== Segment start ==

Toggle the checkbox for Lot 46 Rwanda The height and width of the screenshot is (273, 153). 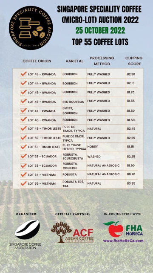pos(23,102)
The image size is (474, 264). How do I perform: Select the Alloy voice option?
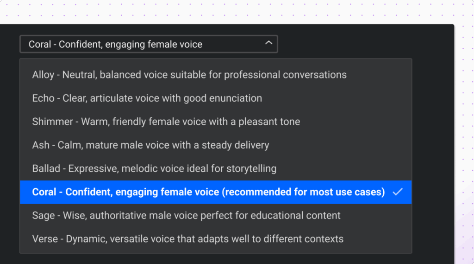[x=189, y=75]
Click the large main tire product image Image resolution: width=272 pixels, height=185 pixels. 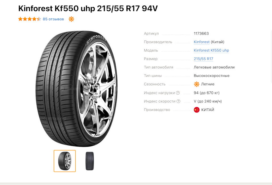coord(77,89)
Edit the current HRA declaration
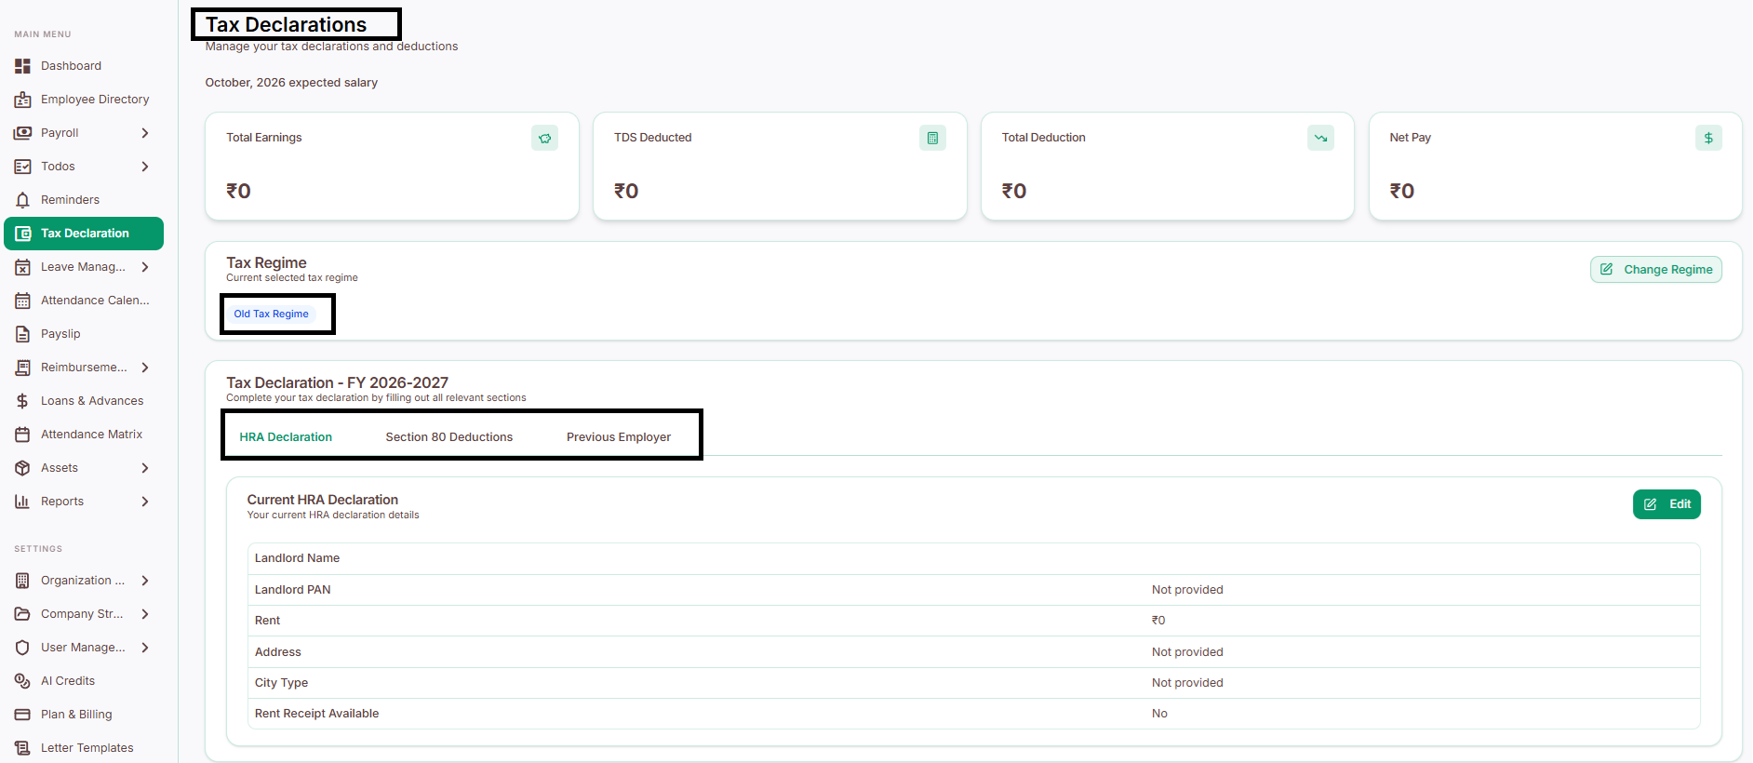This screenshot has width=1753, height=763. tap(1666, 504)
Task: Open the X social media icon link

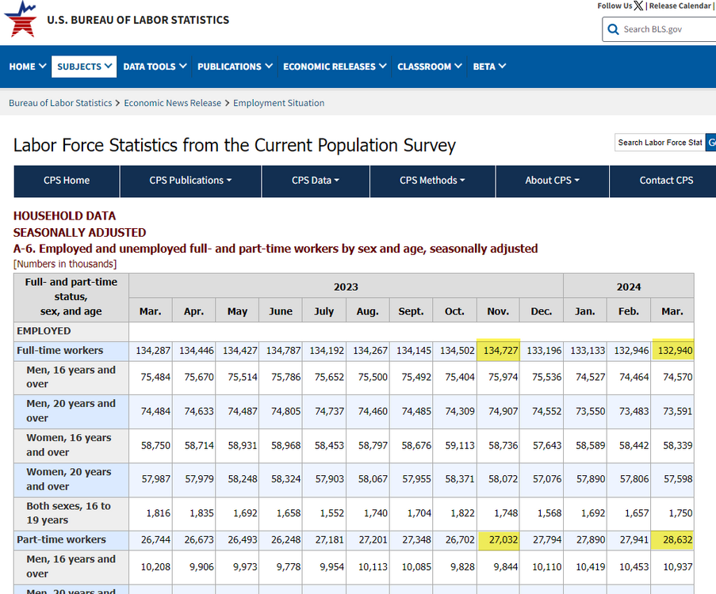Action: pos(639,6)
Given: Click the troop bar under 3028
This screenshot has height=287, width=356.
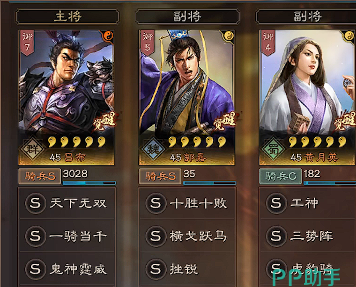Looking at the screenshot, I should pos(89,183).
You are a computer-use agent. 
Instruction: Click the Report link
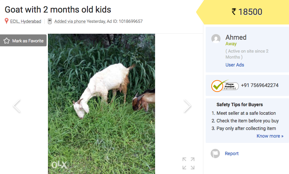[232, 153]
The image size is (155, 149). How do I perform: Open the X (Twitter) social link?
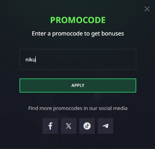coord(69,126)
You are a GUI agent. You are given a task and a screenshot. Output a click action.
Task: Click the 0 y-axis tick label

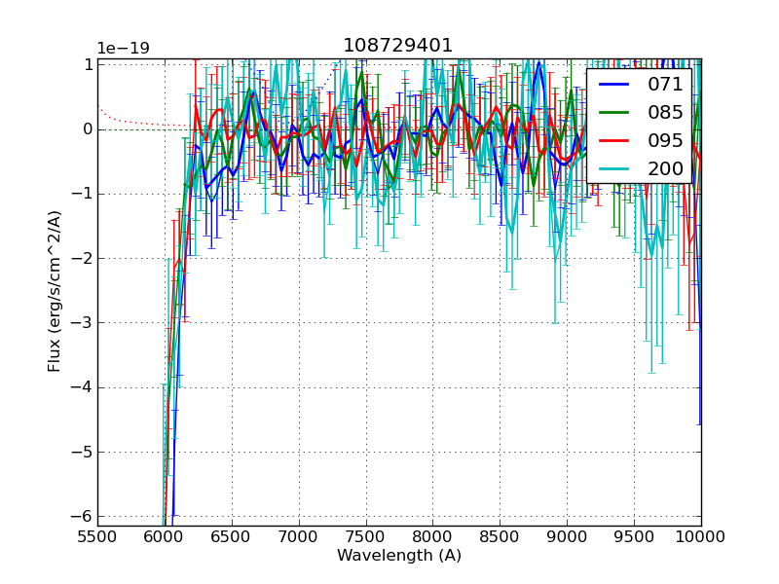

== Segment end ==

◆ Exercise aim
The lines from the one holding "Instruction: Click the Report link" through the end of the entries are to be transcribed exactly, both ends included, with the pictures left out.

◆ Written solution
Instruction: Click the Report link
[232, 153]
The image size is (155, 149). How do I perform: Open the X (Twitter) social link?
coord(69,126)
You are a GUI agent. You are given a task and a screenshot. Output a click action.
Task: Click the 0 y-axis tick label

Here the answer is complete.